Lessons from palliative care towards better mental health in communities.

Death, most often, is labeled as our toughest enemy but ask anyone suffering with a chronic or terminal illness and they will tell you otherwise. I guess this is where the concept of palliative care would have first come in. Providing care to someone in entirety — body, mind and spirit, while treating disease as something natural and personal.

Walking through a hospice center changes something very fundamental in you. The subtext reads, “Healing starts with compassion and compassion begins at empathy.” In retrospect, it doesn’t seem that rare a lesson in healthcare but spend enough time at a hospital and you will relate health with a flood of data, crash carts, assaults on human dignity and a violent rush. I guess that rush has a reason, I guess there are spaces where human life is at a higher value than human dignity. So even though most domains in medicine may not find asylum in preachings of a hospice, the sector for mental health can certainly benefit from it.

In the struggle with inevitability and irresoluteness, mental health patients are often aggrieved with the fear of outcome rather than the outcome itself. Perhaps this is how, care for them can be made better.
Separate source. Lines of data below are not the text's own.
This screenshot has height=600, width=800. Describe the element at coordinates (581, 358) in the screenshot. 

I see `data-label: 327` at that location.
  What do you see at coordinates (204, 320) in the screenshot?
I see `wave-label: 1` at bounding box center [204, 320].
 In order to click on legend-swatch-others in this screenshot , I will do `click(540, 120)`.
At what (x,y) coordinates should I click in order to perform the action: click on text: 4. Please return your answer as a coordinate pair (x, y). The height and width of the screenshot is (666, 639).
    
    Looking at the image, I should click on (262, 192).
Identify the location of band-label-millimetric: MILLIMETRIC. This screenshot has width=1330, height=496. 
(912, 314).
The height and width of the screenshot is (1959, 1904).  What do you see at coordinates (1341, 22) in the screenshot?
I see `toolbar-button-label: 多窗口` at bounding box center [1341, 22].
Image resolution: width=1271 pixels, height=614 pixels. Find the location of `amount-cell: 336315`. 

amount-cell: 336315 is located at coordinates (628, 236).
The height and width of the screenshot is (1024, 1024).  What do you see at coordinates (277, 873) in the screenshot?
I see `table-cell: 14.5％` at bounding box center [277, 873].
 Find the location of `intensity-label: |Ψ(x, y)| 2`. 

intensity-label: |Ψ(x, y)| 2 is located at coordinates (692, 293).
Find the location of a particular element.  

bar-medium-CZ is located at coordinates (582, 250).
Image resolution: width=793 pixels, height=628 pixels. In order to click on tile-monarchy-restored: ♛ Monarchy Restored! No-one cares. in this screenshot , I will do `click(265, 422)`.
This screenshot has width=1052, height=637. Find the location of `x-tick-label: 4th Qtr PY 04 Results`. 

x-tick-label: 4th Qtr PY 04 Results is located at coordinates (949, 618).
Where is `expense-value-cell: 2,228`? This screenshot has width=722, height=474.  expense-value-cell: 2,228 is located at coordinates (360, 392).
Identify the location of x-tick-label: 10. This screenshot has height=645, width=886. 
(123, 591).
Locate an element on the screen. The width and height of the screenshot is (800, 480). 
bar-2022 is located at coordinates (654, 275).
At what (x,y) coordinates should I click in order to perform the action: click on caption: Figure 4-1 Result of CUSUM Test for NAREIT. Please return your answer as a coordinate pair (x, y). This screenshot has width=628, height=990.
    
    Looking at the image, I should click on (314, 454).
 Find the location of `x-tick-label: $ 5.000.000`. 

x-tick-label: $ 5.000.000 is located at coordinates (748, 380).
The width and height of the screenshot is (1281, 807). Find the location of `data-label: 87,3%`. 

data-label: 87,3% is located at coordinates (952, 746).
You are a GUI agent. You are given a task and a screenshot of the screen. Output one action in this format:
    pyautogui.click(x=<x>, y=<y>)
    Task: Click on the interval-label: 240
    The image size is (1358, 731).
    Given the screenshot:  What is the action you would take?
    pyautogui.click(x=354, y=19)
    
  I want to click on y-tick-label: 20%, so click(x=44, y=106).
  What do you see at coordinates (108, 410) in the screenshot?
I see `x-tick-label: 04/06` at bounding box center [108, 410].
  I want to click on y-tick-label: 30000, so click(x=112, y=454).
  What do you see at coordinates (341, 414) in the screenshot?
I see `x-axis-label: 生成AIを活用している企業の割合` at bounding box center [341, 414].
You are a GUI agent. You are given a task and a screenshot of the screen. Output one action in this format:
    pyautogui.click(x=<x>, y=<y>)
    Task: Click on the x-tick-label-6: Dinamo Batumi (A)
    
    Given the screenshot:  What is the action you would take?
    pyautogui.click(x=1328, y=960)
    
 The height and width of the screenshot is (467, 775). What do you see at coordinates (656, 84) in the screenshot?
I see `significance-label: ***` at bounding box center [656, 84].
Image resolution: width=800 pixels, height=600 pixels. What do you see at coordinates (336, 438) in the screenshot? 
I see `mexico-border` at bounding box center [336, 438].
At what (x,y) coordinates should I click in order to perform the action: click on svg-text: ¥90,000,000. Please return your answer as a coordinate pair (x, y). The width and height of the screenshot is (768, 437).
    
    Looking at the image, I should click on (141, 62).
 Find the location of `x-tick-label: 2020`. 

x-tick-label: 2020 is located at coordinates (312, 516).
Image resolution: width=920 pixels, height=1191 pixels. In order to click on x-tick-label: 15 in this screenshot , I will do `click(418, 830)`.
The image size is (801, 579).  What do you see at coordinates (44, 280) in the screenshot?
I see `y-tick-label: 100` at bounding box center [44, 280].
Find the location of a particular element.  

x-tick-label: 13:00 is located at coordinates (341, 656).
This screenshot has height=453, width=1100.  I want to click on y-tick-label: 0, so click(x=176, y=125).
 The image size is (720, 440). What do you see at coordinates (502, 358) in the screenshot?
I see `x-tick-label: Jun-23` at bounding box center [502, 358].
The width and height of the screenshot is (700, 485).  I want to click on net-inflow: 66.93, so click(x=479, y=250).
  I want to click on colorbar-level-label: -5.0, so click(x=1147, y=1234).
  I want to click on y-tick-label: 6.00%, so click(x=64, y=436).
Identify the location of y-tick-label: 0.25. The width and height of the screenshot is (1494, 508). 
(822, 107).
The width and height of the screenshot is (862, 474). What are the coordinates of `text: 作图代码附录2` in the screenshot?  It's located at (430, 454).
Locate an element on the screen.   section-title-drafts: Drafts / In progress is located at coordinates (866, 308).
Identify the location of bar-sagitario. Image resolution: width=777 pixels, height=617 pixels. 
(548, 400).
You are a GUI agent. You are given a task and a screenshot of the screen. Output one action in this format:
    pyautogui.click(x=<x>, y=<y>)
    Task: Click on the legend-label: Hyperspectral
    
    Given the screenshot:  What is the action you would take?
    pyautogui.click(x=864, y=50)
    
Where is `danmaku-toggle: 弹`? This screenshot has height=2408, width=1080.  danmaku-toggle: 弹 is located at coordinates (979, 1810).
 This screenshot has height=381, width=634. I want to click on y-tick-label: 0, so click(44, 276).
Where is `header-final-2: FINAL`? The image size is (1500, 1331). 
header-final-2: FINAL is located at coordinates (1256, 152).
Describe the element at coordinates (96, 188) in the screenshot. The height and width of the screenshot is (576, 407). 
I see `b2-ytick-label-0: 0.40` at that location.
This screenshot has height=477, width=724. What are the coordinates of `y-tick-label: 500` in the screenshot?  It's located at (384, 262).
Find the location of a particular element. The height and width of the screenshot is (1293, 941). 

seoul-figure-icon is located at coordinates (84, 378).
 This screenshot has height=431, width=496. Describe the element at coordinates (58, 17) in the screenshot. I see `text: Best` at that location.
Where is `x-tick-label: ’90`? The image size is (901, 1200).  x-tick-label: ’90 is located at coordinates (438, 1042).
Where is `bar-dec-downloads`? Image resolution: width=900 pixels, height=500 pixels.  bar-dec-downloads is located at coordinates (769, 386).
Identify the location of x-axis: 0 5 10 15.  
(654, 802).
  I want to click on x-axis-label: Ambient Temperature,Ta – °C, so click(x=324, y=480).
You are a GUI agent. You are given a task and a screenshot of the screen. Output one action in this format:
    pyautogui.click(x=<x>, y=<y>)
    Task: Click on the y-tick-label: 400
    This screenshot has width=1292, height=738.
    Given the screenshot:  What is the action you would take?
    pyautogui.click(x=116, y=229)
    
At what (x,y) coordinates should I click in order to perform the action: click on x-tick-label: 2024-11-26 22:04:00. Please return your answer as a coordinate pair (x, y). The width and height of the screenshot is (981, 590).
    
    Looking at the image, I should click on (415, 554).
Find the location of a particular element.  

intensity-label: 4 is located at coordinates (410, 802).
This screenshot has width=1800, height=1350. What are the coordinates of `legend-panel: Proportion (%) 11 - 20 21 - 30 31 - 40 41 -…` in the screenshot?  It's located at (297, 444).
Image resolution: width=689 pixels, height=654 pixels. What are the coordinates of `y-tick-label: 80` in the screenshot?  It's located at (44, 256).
  1. Respect dignity: A life lived should be a life lived with self worth. In most cases of neurodegenerative disorders and behavioral dysfunctions, the first loss is that of a definition of one’s own self. Mental wellness cannot be ensured unless this definition is restored and that should be our biggest aspiration.
  2. Find who does the person want to receive care from: Every health mission at community level has ensured delivery of healthcare through local groups. In maternal and palliative care (which represent the two most common phenomena — birth and death) the rein of wellness has been completely given to local communities and we need to do the same in mental health. Trust with intimacy is a strong antidote to almost everything.
  3. Respect personal interpretation of the disease: The fear of dying is worse than death. Our interpretation for suffering, may it be spiritual or guided with logic is a huge determinant in how and where healing begins. This makes it even more important for caregivers to understand and respect this interpretation of one’s own medical condition and how one expects it to progress.
  4. Avoid solitude: Let’s create communities around health, with each one being able to closely see the other’s suffering. It at first will seem redundant (maybe even harmful) to subject an individual, struggling with his/her own mental health issues, to someone else’s suffering. To take an entire community out of its protected environment and put them alongside infectious sorrow does sound illogical, but healing begins and compassion and compassion at empathy.
  5. Create space: We need physical, emotional and spiritual spaces where one’s ailment doesn’t matter. For patient’s with dementia let us design spaces where disorientation doesn’t mean disarray; for patient’s with mood disorders let us design spaces with calming sensorial experiences. Creating physical spaces that are agnostic to mental ‘abilities’ will by itself create room for emotional and spiritual well-being and perhaps life itself will rush in to fill that extra room.
  6. Neither hasten nor postpone: Maybe there will be a time when we will be able to ‘cure’ mental disorders, meanwhile, till we can only manage it, let’s do so with patience. Our mental morbidity across age groups is around 11% which in actual numbers translates to 150 million Indians requiring active intervention. This isn’t a spectrum that can be dealt with another pharma revolution so the only way out is through. Creating infrastructures that one may hold on to during this ordeal is our best bet at present.

I do hope and am optimistic that one day science will catch up and provide a cure for the entire array of mood disorders, dementia, degenerative disorders, learning disabilities and many more. Till then human touch is the best bet that we have.

(I had never given a serious thought or worked with palliative care units and hospices though they were always right next to me. This changed after I first heard a talk from Dr. B J Miller titled “What really matters at the end of life?” This article and all my further interest in building care around comfort is dedicated to that talk, which to this day remains a big source of inspiration.)